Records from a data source
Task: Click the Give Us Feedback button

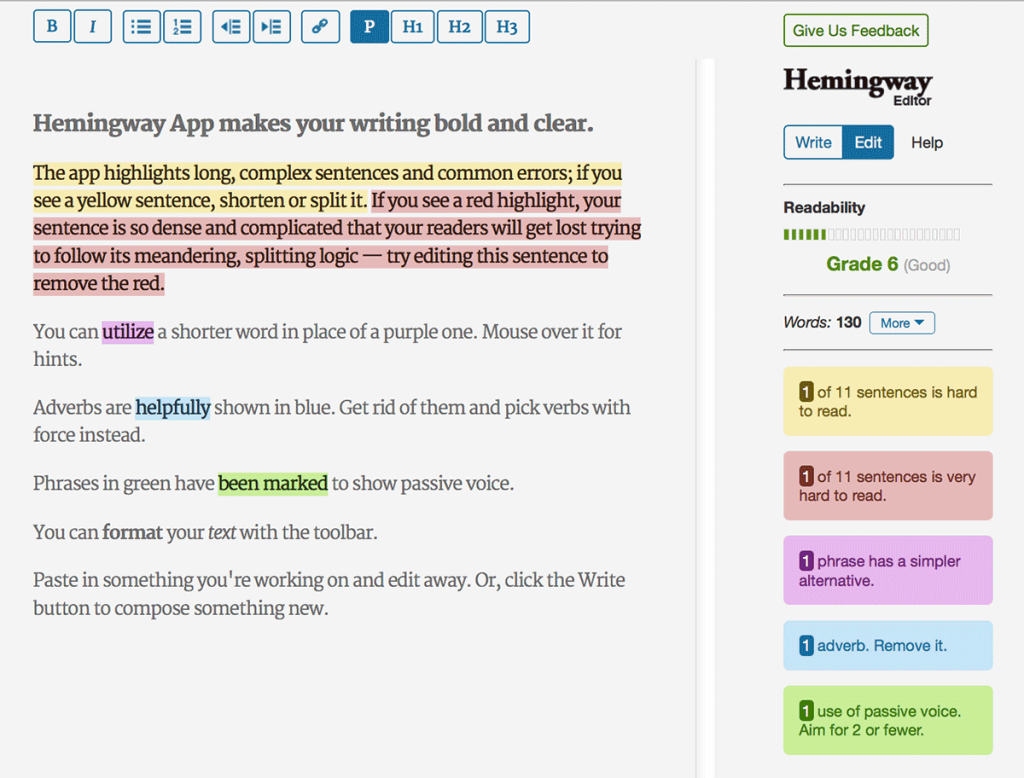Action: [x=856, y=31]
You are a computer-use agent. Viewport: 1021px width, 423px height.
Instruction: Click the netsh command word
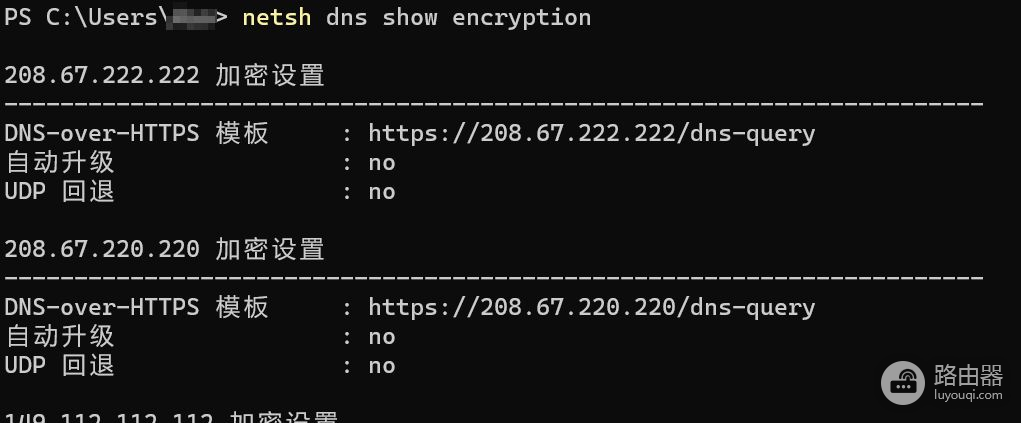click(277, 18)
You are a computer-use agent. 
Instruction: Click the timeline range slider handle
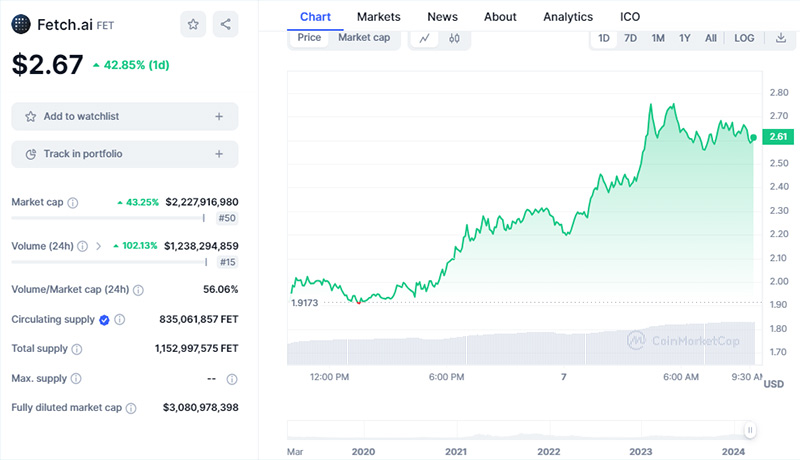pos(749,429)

» YOUR ASSIGNMENT: How many of the lines in the records include the word "computer"? Only the number should be given.

» OUTPUT OF THE EXERCISE: 2